The cerebral cortex consists of layered structures that are very much alike but have different roles. There are the primary sensory areas that process the simplest functions projected from sensory cells and higher sensory centers performing more complex activities such as extraction of features, determination of stimulus type, and referencing. These areas are located in layers adjacent to each other and stimulus information is exchanged regularly, eventually allowing higher information processing to be carried out. The ability of the brain to carry out various information processes in the same region, functioning as “hardware,” can sometimes be likened to the computer, which also performs varied activities using different programs running on one CPU. However, one major difference between the human brain and computer is that the brain is able to carry out parallel processing, as well as fuzzy processing that is incorrect at times.

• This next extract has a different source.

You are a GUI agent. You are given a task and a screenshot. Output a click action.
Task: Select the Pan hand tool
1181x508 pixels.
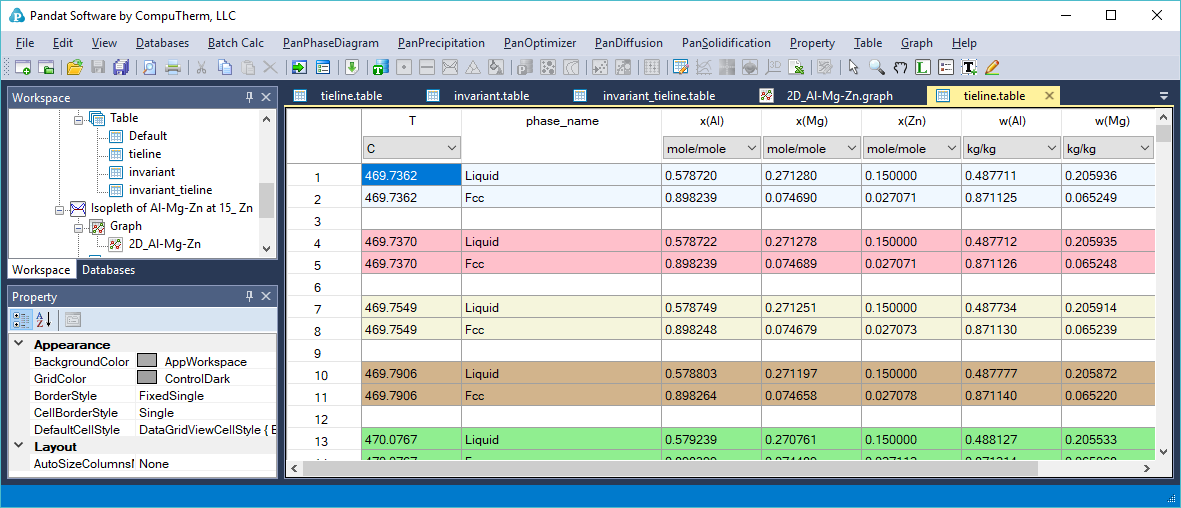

Understanding mechanisms of learning and memory are very important for studying the relationship between the functions of the central nervous system and behaviors of animals. Presently, not all molecular and cellular mechanisms involved in learning and memory are known. One example of the simplest learning ability of animals can be explained by the synaptic plasticity of neurons. For example, sea hares draw in their gills when exposed to mechanical stimuli; however, this reaction disappears when the stimulus is repeated. This is because the motor neural synapse involved in this synaptic pathway gradually decreases the efficiency of neural transmission to the gill muscle. This is thought to be due to intracellular Ca2+ and pH changes caused by continued neuronal excitation, which weakens the responsive characteristics of receptor channels. There are small protrusions called spines on the surface of neuron dendrites and these form synaptic junctions with other neurons. Spines are thought to shrink, elongate, and change their thickness to change the efficiency of neural transmission in the synapse. Such changes in the excitation and inhibitory transmission efficiency in synapses are called synapse plasticity. This is thought to be closely connected to the mechanism of short-term memory, which remembers shapes, words, and numbers in a short period of time of several minutes.
On the other hand, long-term memory is memory that is stored in the cerebral cortex semi-permanently and the hippocampus in the limbic system plays an important role in the formation of long-term memory. A patient, who had to have the hippocampus surgically removed to treat a brain disorder, experienced no problems with normal short-term memory and motor functions, but lost the ability to form long-term memory after the operation. Moreover, animal studies have revealed that changes such as synaptic long-term potentiation (LTP) and long-term depression (LTD) occur easily in the hippocampus. Therefore, changes in the synapse transmission efficiency caused by LTP or LTD are thought to be related to the formation of long-term memory, although many aspects of this mechanism still remain unclear today.